SOURCE MATERIAL Block Start

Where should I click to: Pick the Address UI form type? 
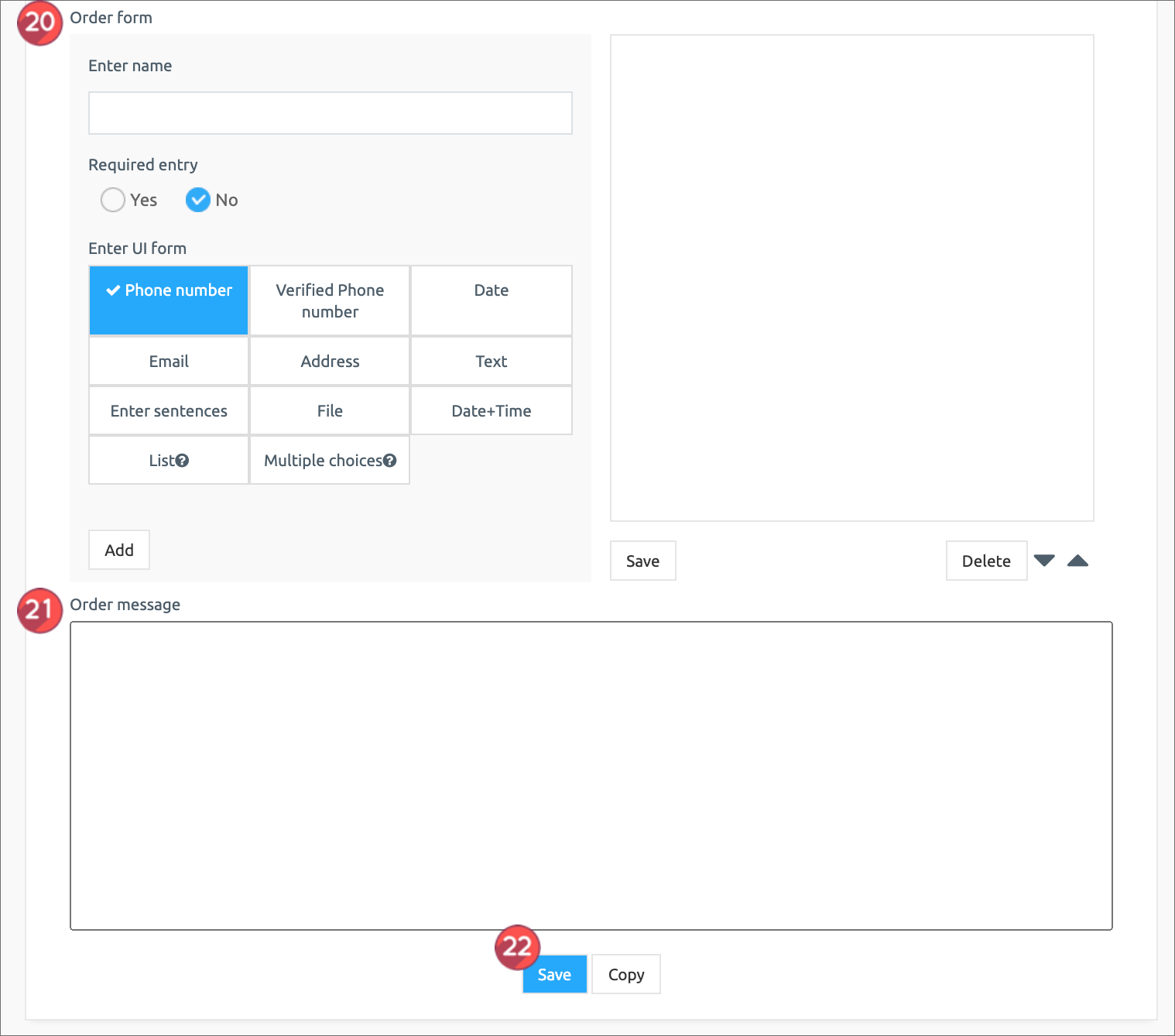tap(330, 362)
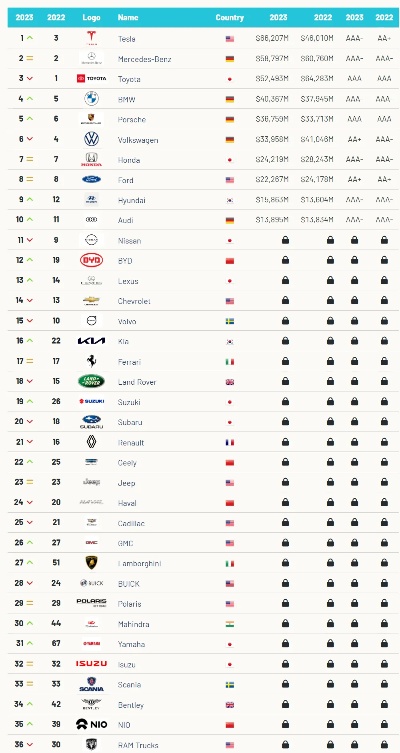This screenshot has width=400, height=753.
Task: Click the green Land Rover logo
Action: (91, 381)
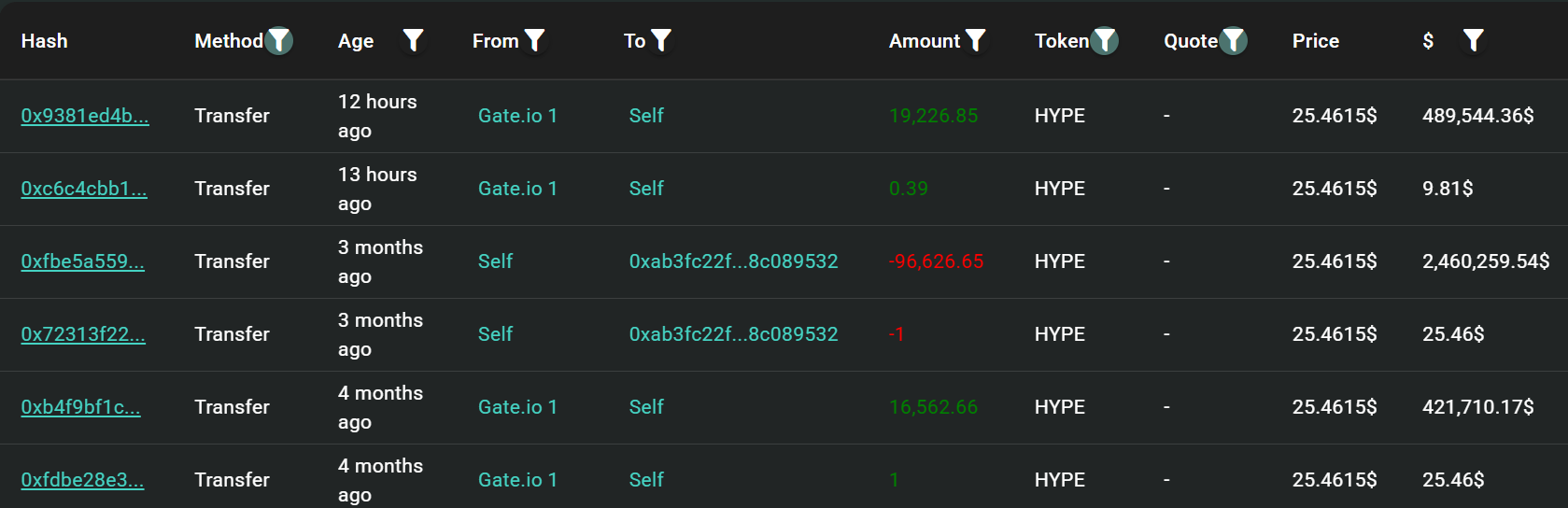Click the Price column header
The height and width of the screenshot is (508, 1568).
(x=1315, y=41)
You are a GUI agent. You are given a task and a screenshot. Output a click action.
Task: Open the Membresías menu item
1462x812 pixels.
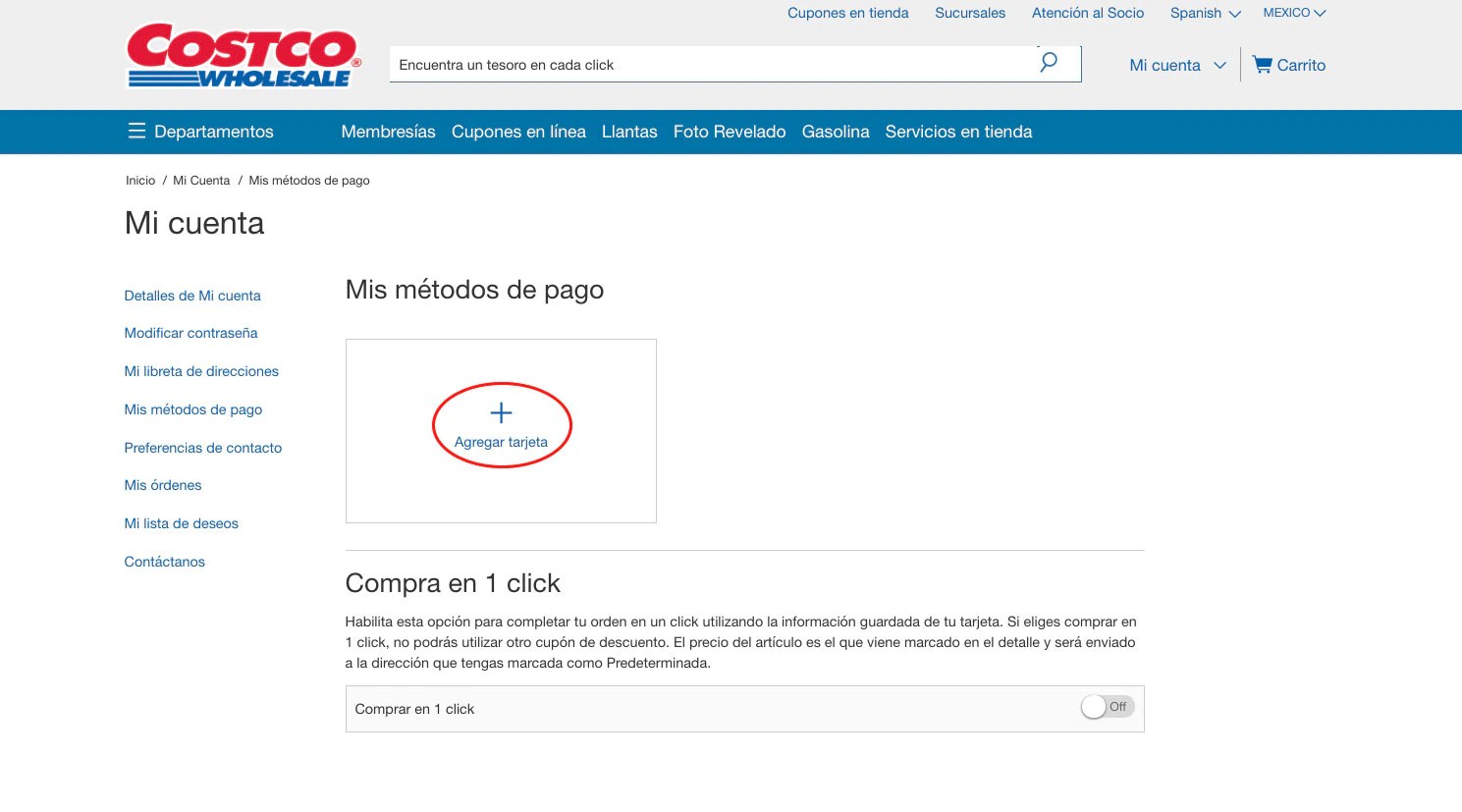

SOURCE MATERIAL Block End

- [WORK TO COMPLETE]
Without including any pictures, print each record exactly.

- [YOUR SOLUTION]
Where should I click to: Pick the Address UI form type? 
tap(330, 362)
This screenshot has width=400, height=753.
Task: Click the green Land Rover logo
Action: (91, 381)
Click the Price column header
The height and width of the screenshot is (508, 1568).
(x=1315, y=41)
You are a GUI agent. You are given a task and a screenshot. Output a click action.
Task: Open the Membresías menu item
1462x812 pixels.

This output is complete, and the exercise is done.